▸ **Set exercise 1**
In the profile of pitcher Chase Lee, how much does he budget each month toward his student loans?
▸ **Set exercise 2**
From the Chase Lee profile, write out the passage that begins with the words containing "Only eight years" and ends with "the Detroit Tigers.".

▸ **Document segment**
····················
DUNEDIN, Fla. — There are a lot of reasons Chase Lee feels out of place within an MLB clubhouse. For starters, he’s a homebody who doesn’t like to travel. He lives 10 minutes away from the University of Alabama campus where he went to school, which is itself only 30 minutes from McCalla, the small town where he grew up.
He isn’t a big spender and hasn’t paid off his student loans, choosing instead to budget $11 per month to service them within an interest-free account. He holds an aerospace engineering degree and enjoys calculus. His idea of a good time is a walk in the park with his pregnant wife, Claire, who he’s been with since high school, and their two-year-old son, Micah.
Only eight years ago, if you’d asked Lee to envision himself as a professional athlete, let alone an MLB reliever, he’d have told you it was unfathomable.
“When I look around this room and try to measure up, a lot of times I don’t feel like I fit in,” Lee says at his stall in the Toronto Blue Jays spring training clubhouse, where he’s preparing to pitch for the defending American League champions after an off-season trade from the Detroit Tigers.
····················
▸ **Data shown**
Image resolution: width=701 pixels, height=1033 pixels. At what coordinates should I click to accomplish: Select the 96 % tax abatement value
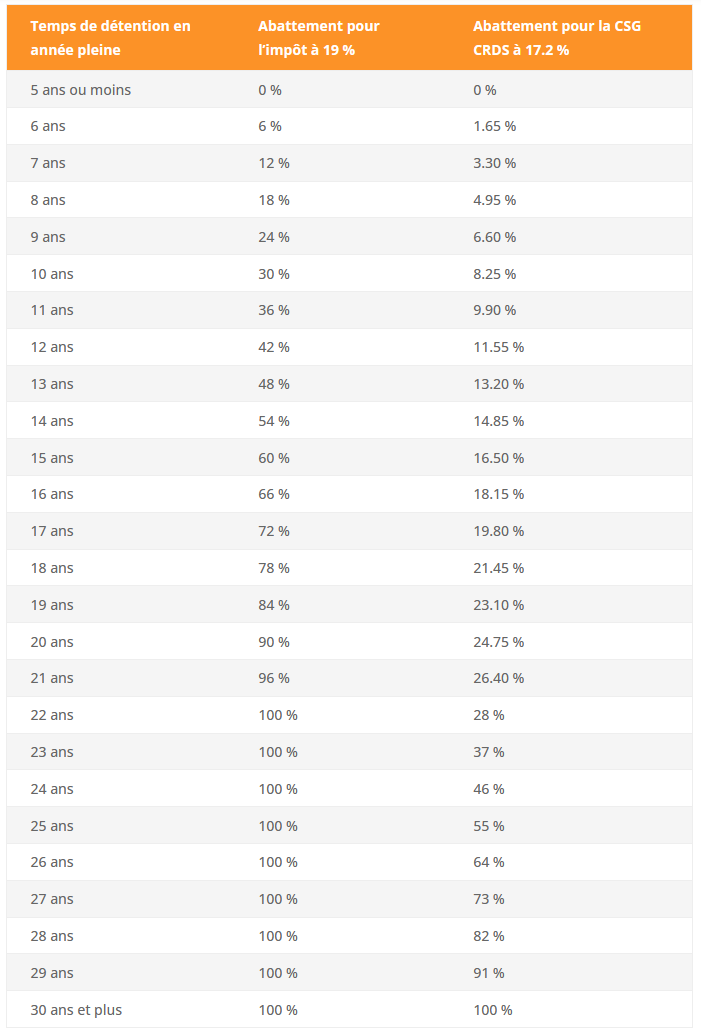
····················
▸ **Full response 1**
$11 per month

▸ **Full response 2**
Only eight years ago, if you’d asked Lee to envision himself as a professional athlete, let alone an MLB reliever, he’d have told you it was unfathomable.
“When I look around this room and try to measure up, a lot of times I don’t feel like I fit in,” Lee says at his stall in the Toronto Blue Jays spring training clubhouse, where he’s preparing to pitch for the defending American League champions after an off-season trade from the Detroit Tigers.